Saved entries:
________________
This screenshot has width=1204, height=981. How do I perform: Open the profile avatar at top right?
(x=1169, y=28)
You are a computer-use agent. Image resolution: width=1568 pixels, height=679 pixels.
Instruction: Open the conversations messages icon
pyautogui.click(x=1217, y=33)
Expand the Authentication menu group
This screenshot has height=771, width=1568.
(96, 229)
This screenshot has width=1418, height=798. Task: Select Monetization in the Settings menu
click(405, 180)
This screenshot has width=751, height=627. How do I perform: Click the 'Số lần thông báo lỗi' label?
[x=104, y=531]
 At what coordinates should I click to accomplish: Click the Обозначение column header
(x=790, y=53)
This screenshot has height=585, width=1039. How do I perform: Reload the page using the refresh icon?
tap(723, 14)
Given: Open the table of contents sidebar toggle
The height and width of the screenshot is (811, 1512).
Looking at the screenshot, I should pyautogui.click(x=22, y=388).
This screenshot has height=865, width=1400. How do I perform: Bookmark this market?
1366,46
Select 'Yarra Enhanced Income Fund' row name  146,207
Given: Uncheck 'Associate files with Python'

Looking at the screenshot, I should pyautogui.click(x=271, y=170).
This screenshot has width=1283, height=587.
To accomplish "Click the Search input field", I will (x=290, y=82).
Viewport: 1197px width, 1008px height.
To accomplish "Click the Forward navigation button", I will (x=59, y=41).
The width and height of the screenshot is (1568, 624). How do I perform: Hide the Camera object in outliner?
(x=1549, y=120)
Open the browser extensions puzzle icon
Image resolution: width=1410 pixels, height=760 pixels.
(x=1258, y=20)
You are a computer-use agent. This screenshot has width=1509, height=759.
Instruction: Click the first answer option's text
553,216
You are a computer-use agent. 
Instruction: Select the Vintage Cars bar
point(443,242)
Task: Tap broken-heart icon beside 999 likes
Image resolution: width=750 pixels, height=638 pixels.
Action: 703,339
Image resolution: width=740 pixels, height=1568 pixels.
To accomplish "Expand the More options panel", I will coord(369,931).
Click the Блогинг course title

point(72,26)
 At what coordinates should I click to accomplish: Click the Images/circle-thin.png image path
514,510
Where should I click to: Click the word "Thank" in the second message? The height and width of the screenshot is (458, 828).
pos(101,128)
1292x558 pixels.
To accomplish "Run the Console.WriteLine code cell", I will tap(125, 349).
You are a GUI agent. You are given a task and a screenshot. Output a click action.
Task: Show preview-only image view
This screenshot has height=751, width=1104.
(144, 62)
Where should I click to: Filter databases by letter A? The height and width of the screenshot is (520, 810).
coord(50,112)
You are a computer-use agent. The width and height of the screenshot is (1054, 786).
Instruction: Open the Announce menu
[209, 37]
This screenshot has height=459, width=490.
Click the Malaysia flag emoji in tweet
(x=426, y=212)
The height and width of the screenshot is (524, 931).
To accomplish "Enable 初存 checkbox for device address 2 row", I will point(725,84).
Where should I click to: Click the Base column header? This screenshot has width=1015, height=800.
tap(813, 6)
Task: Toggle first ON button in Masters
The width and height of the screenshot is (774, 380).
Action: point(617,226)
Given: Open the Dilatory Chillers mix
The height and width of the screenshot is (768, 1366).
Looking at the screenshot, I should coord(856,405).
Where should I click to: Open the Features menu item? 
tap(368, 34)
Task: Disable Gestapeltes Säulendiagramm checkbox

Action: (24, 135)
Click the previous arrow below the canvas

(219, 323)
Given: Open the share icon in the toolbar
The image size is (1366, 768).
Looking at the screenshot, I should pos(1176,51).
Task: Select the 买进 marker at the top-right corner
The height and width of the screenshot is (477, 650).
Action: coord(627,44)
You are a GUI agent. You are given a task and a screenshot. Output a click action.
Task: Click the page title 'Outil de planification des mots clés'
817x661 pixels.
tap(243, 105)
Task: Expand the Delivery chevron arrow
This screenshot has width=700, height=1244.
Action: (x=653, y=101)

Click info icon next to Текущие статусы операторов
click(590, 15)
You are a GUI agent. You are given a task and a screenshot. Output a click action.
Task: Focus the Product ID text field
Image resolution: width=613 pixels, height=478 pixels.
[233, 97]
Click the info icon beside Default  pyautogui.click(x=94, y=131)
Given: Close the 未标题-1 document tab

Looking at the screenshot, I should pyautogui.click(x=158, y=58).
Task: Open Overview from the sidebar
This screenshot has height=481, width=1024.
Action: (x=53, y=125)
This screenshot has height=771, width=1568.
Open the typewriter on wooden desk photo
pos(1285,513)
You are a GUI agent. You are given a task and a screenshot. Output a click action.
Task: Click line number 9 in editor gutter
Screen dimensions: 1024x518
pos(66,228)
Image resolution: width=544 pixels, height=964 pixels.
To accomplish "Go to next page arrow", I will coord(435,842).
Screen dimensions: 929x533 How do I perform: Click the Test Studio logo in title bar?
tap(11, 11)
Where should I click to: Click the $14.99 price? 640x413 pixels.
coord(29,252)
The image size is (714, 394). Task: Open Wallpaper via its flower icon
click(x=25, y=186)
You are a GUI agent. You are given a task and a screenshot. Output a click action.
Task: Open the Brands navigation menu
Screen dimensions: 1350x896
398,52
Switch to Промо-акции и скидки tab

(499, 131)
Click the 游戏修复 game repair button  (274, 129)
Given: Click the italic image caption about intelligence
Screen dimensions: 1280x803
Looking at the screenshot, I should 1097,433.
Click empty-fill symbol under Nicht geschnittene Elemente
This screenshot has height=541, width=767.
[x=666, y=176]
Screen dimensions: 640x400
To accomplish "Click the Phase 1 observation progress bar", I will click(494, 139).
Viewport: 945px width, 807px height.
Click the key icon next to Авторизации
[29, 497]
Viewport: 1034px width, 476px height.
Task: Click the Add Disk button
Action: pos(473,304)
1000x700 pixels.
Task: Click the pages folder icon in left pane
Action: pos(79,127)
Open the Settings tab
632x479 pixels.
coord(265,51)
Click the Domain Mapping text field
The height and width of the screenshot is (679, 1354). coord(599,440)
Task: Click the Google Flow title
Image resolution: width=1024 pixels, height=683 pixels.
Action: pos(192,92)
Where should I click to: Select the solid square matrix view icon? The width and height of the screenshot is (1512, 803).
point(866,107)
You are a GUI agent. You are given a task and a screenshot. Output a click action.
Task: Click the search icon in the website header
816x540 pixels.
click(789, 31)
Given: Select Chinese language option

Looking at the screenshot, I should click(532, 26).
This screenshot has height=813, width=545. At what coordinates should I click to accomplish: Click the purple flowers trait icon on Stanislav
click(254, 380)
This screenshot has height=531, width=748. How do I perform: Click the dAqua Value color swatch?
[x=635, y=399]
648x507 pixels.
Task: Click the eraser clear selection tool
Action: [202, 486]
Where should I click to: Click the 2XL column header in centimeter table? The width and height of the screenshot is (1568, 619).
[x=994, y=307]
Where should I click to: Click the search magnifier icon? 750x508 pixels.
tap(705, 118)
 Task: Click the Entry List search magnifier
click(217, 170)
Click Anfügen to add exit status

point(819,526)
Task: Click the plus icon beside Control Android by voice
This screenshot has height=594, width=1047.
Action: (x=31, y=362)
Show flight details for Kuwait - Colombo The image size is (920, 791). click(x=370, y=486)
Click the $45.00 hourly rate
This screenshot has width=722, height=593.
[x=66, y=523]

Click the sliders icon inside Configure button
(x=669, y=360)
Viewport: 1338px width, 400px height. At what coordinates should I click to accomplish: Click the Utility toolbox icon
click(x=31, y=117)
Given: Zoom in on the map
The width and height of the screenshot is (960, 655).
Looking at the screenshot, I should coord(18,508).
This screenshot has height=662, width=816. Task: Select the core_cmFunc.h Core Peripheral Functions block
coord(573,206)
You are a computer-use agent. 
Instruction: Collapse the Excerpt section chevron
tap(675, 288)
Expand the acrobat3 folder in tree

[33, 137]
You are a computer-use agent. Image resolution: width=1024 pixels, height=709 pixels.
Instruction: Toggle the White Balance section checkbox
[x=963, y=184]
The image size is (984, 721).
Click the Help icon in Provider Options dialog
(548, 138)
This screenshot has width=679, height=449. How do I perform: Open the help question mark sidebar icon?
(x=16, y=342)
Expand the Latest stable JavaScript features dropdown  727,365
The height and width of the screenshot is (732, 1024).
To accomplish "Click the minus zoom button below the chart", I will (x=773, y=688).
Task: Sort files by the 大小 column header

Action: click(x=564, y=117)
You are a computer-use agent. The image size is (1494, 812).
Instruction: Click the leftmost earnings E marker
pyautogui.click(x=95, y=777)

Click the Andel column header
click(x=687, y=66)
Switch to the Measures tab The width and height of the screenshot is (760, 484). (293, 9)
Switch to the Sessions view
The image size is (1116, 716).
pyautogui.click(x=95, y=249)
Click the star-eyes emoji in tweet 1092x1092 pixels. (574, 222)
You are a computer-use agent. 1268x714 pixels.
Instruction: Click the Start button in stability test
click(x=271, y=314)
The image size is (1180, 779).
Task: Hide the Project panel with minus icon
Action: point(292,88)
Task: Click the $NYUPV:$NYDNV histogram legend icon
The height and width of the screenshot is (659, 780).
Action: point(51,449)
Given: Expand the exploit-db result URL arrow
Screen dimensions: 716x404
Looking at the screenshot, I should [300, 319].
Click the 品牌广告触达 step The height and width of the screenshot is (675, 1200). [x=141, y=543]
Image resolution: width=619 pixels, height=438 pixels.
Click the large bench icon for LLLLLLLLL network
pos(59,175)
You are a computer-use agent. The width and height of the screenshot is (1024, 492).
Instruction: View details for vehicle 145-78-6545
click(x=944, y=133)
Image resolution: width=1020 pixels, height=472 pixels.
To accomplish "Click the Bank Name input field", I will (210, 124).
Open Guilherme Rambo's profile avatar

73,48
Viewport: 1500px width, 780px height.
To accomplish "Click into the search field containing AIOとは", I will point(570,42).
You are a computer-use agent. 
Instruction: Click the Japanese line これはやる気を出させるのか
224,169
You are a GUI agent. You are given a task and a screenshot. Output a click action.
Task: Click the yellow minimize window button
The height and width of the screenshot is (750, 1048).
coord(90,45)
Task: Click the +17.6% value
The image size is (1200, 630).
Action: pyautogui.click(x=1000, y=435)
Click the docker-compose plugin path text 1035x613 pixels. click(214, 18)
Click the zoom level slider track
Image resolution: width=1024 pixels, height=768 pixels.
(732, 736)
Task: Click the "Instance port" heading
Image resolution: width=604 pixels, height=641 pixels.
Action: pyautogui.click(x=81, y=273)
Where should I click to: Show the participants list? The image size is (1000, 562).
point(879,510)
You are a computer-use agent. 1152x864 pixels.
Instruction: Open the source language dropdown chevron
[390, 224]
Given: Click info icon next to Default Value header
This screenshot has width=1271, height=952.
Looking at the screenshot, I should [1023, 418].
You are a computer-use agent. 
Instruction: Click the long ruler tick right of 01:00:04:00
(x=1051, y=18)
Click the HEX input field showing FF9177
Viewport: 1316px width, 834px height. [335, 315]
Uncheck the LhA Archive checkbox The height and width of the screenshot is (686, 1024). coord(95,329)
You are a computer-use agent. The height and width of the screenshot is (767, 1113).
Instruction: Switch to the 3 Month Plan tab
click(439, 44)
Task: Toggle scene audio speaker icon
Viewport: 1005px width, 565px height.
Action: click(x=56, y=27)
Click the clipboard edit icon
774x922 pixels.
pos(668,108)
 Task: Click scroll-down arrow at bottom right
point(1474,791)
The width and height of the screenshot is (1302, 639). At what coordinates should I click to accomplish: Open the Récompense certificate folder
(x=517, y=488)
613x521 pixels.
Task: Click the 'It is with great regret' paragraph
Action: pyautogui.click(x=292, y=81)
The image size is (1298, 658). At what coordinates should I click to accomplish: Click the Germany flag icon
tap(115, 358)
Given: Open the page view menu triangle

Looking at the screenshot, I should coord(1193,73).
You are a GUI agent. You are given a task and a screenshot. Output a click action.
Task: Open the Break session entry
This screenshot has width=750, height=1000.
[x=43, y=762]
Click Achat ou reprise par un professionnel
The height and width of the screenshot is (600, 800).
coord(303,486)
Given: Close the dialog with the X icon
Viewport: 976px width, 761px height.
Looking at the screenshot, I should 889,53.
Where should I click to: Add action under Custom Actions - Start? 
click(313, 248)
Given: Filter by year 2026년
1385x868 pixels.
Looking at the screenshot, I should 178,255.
________________
Going back over the entries above, copy word for word every line from the one that has "This screenshot has height=481, width=1024." on through the one that has "Given: Click the".

This screenshot has height=481, width=1024.
Action: (x=53, y=125)
This screenshot has height=771, width=1568.
Open the typewriter on wooden desk photo
pos(1285,513)
You are a GUI agent. You are given a task and a screenshot. Output a click action.
Task: Click line number 9 in editor gutter
Screen dimensions: 1024x518
pos(66,228)
Image resolution: width=544 pixels, height=964 pixels.
To accomplish "Go to next page arrow", I will coord(435,842).
Screen dimensions: 929x533 How do I perform: Click the Test Studio logo in title bar?
tap(11, 11)
Where should I click to: Click the $14.99 price? 640x413 pixels.
coord(29,252)
The image size is (714, 394). Task: Open Wallpaper via its flower icon
click(x=25, y=186)
You are a GUI agent. You are given a task and a screenshot. Output a click action.
Task: Open the Brands navigation menu
Screen dimensions: 1350x896
398,52
Switch to Промо-акции и скидки tab

(499, 131)
Click the 游戏修复 game repair button  (274, 129)
Given: Click the italic image caption about intelligence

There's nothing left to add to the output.